Destruction Inc. (1942) is the thirteenth of seventeen animated Technicolor short films based upon the DC Comics character of Superman. Produced by Famous Studios, the cartoon was originally released to theaters by Paramount Pictures on December 25, 1942.

Plot
One night in Metropolis, the elderly night watchman from the Metropolis Munitions Works is found dead in a swamp. When news of the incident reaches the city the next morning, Lois Lane and Clark Kent both decide to grab the story for themselves. Clark talks to Lois, not realizing she has already left and that he is talking to a bus driver named Louis. The bus driver gets angry at what he thinks was a mistake about his name. As Lois goes undercover at the plant after meeting with the plant supervisor in the Personnel Building, she meets the new night guard, a kindly, white-haired, old man leaving the Personnel MGR office.

 
Posing as a factory worker, Lois overhears the foreman informs two of the workers that Mr. Jones, one of the supervisors, wants them in his office upstairs at 12. During break time, the workers head up to Mr. Jones' office. Up in the office, Lois overhears Mr. Jones' plan to blow up the factory as the switch to the factory's night lights has been rigged to a case of dynamite. It is also revealed that the workers killed the night watchman to cover their tracks. Just then, Mr. Jones sees Lois outside the office window and opens the blinds, causing Lois to realize that she has been seen. Mr. Jones sends the workers to catch her. Lois manages to get away from the workers across a window ledge and beams, but is caught by the foreman. She is gagged and loaded inside a test torpedo with another case of dynamite. The night guard enters the room and rushes to help Lois after witnessing what's happening. However, the foreman stops the night guard by dropping several tons of scrap metal on him, seemingly killing him.

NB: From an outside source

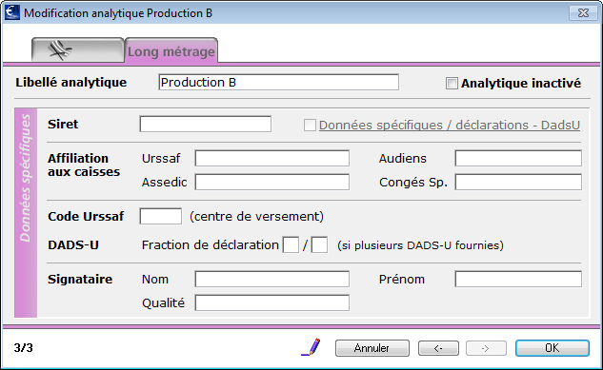Image resolution: width=603 pixels, height=370 pixels.
Task: Select the Urssaf affiliation field
Action: [271, 158]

The torpedo is sent to the testing range and set to be fired at a dummy ship. Back inside the factory, the night guard is struggling to free himself from the rubble. As soon as he finally frees himself, the night guard is revealed to be Clark himself, having posed undercover as well to see what's going on. Having changed himself into Superman, Clark flies off to the test field.

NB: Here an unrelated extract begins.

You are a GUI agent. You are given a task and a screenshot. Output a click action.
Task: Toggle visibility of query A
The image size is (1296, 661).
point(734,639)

As the test torpedo is fired, Superman rushes out to the testing range and saves Lois before the torpedo explodes. He frees Lois, who tells him that Mr. Jones is about to blow up the plant. Realizing that they've been discovered, Mr. Jones orders the foreman to throw the night guard's switch now, but Superman stops the foreman and the workers from throwing it fully before beating them down. Just when Mr. Jones thinks his plans are ruined, he spots a truck loaded with dynamite. He steers the truck toward the factory in a collision course, then jumps out before impact. Lois warns Superman about the truck, and he sends it over a cliff, saving the factory.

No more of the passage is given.